Items listed in a dataset
>>

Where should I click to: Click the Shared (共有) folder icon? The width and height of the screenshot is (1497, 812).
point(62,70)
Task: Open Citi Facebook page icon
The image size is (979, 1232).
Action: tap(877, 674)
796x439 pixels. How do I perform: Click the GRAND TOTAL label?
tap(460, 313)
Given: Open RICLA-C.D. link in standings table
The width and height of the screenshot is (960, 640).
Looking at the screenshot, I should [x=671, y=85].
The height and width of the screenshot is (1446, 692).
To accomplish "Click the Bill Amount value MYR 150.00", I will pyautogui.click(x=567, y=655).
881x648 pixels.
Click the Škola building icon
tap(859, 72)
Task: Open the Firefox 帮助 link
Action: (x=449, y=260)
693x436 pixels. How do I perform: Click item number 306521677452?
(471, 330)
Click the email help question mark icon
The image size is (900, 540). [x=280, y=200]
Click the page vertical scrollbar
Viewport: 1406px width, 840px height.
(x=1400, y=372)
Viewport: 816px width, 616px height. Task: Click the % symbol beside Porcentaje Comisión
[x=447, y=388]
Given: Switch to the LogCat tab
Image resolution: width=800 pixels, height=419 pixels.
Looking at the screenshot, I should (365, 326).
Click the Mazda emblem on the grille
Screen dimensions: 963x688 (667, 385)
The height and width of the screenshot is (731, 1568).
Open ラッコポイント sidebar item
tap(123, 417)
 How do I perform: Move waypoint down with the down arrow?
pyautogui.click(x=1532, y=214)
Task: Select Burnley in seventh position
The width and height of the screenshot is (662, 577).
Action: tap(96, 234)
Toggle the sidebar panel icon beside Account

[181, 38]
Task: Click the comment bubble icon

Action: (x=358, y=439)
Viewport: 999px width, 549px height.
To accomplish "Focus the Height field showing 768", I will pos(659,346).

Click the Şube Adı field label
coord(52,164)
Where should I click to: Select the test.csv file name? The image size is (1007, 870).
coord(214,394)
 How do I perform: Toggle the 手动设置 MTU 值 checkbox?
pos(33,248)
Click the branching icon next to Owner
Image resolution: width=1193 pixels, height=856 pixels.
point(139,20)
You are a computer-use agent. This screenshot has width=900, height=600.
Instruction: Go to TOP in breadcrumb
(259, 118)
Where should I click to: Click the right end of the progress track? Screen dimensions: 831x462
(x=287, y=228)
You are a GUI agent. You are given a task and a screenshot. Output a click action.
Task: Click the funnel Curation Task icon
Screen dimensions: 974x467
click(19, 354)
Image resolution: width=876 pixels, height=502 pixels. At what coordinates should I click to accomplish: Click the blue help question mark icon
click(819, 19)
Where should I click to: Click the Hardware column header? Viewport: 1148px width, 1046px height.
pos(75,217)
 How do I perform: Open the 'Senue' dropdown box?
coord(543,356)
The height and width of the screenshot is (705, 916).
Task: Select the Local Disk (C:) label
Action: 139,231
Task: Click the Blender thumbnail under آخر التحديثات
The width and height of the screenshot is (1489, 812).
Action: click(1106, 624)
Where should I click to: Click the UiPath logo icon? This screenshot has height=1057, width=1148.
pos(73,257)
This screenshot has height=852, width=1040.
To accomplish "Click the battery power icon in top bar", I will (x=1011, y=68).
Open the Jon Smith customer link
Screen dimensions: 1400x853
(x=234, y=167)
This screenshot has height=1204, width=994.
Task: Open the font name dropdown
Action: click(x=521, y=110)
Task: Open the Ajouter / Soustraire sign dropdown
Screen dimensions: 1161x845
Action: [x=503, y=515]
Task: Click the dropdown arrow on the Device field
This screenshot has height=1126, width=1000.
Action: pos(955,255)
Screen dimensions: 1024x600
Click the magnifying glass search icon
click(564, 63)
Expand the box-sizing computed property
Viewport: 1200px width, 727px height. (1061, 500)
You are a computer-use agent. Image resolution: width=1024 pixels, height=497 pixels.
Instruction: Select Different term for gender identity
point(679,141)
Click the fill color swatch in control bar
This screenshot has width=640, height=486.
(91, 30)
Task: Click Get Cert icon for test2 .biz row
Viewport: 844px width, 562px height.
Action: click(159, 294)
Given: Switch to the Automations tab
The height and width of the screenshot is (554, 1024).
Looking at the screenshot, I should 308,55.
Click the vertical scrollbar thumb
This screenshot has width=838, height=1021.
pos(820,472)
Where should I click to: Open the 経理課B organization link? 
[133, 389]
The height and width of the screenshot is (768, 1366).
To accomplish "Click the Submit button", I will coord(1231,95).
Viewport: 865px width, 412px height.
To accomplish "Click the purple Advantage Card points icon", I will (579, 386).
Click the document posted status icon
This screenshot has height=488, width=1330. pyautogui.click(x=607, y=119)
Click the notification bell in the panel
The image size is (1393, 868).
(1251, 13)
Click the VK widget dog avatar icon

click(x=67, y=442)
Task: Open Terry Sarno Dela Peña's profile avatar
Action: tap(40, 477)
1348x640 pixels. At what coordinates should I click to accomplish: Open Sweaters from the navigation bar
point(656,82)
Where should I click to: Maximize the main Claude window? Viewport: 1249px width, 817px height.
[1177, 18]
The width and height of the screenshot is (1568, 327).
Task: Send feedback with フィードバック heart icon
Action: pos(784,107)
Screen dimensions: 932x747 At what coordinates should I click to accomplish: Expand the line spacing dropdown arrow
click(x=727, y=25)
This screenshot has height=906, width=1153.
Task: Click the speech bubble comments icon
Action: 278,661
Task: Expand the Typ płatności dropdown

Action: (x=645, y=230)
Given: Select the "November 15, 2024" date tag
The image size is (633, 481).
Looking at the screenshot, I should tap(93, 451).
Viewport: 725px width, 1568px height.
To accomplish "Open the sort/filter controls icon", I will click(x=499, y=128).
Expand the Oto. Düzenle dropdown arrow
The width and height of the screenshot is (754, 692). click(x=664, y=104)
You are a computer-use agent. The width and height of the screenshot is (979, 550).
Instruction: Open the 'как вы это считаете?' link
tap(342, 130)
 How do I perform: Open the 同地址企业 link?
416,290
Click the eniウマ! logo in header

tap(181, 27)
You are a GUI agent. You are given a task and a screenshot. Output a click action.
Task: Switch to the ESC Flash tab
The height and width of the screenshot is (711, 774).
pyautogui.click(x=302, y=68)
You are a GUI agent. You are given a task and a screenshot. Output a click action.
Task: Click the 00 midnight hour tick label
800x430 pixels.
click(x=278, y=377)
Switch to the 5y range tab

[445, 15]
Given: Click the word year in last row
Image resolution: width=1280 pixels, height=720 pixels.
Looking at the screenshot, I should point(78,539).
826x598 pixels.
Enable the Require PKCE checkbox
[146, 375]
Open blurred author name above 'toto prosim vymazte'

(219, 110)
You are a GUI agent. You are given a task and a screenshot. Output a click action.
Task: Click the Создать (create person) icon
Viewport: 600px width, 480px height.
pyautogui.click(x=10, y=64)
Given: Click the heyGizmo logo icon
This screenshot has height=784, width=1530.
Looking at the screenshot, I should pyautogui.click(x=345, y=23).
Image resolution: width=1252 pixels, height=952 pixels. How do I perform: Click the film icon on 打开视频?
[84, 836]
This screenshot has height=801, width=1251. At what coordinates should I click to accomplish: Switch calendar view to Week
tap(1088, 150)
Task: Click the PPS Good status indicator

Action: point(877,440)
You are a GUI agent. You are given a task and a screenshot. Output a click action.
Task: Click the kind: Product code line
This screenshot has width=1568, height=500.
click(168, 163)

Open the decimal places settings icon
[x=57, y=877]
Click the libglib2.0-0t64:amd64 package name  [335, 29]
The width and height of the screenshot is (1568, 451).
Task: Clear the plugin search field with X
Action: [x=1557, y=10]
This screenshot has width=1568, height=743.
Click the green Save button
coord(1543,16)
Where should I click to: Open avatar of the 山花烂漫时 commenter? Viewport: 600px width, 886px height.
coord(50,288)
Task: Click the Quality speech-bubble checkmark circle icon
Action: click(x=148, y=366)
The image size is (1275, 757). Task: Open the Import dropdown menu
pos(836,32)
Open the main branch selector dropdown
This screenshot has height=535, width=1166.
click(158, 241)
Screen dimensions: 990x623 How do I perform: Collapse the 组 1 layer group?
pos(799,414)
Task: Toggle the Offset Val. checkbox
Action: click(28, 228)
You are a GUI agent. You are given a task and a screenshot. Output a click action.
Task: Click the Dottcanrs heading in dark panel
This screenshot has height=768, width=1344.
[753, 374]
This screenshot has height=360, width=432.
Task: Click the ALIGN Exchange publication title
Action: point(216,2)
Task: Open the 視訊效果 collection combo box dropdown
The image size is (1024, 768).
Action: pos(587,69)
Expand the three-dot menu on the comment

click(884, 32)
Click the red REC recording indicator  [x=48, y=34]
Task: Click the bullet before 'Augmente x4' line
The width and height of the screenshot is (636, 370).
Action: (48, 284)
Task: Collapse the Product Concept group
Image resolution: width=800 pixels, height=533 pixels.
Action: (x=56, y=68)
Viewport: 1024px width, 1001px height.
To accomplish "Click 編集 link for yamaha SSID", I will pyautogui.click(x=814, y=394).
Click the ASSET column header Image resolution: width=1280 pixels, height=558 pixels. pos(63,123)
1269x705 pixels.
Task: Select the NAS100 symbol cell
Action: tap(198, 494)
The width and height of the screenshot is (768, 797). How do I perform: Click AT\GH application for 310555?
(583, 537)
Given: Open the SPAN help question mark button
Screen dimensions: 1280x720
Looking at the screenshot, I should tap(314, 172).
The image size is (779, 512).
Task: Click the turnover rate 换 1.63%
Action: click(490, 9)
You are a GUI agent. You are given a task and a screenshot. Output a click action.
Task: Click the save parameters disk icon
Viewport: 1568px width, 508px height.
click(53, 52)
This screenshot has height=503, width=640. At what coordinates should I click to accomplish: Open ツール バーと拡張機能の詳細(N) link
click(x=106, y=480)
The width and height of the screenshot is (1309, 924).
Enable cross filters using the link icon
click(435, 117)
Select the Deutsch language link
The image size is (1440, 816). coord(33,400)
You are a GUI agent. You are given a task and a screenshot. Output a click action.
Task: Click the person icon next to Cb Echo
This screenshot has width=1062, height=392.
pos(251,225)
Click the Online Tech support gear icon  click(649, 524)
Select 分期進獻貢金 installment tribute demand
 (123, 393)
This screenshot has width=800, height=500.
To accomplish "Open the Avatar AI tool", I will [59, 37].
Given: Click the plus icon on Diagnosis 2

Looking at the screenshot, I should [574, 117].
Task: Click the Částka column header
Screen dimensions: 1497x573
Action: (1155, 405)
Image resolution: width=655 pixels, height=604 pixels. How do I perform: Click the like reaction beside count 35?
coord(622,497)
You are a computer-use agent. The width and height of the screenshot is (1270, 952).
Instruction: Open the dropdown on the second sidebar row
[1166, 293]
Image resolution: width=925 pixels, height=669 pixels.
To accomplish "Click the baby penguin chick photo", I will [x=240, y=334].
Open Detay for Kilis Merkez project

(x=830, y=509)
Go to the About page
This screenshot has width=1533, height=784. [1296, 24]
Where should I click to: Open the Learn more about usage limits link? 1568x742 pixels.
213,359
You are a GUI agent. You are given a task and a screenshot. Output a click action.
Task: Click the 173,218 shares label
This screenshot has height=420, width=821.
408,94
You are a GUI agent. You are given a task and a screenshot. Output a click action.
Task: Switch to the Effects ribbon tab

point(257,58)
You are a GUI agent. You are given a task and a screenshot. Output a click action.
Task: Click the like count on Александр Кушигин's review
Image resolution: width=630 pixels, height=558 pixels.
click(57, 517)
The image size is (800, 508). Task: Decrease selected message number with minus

<<

- [What needs to be done]: Look for the word "Product" in the data, then return every line that contains it.

- [Answer to this problem]:
Task: Click the kind: Product code line
Task: Collapse the Product Concept group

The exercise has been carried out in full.